(Stored data)

────────

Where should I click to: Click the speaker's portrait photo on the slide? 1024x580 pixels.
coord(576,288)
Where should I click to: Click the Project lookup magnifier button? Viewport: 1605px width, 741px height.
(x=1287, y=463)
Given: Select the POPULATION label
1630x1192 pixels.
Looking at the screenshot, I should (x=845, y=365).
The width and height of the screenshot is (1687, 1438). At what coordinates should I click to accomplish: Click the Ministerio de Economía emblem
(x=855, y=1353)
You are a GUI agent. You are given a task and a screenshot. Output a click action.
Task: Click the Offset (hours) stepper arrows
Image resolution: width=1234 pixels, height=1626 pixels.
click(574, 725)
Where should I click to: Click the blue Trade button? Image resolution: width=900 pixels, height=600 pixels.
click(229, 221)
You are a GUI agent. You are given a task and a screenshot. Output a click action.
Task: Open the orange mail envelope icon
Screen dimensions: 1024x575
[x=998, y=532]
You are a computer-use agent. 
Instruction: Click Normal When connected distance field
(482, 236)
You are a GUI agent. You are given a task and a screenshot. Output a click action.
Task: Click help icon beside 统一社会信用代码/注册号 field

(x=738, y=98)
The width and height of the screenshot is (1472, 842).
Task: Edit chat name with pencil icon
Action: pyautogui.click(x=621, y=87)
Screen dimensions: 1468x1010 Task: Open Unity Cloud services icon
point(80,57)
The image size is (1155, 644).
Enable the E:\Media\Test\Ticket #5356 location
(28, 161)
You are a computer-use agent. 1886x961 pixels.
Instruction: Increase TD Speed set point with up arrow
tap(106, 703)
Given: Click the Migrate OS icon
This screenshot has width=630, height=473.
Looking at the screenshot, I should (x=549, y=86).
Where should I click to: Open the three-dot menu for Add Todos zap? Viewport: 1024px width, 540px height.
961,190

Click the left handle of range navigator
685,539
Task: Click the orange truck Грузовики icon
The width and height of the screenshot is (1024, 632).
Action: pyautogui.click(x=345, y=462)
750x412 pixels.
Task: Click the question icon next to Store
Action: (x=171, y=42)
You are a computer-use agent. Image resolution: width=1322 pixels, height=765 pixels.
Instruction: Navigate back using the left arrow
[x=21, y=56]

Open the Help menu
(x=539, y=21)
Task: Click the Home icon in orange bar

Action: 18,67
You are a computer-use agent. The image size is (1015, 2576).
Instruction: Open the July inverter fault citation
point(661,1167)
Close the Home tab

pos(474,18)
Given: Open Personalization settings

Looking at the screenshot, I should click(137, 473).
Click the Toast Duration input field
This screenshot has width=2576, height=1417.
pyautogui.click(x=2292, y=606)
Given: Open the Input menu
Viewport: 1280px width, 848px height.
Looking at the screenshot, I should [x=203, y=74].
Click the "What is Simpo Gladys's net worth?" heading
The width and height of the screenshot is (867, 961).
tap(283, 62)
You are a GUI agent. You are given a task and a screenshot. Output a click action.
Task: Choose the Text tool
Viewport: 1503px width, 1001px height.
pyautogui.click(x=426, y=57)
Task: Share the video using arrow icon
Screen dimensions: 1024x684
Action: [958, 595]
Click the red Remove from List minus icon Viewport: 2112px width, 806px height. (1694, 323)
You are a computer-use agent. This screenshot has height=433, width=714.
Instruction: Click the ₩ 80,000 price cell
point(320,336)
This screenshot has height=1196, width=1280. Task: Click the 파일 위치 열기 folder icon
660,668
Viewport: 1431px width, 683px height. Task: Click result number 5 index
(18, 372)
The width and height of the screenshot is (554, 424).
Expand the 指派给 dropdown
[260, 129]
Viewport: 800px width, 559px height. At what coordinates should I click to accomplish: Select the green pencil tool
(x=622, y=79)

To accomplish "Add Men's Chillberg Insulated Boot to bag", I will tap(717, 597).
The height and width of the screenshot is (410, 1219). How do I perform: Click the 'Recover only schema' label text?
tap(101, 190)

────────

Exercise objective: Check each line of the records above for the string "computer", and report every line that has it.

Answer to this exercise:
You are a computer-use agent. 
You are a computer-use agent. 1886x961 pixels.
You are a computer-use agent. Image resolution: width=1322 pixels, height=765 pixels.
You are a computer-use agent. The image size is (1015, 2576).
You are a computer-use agent. This screenshot has height=433, width=714.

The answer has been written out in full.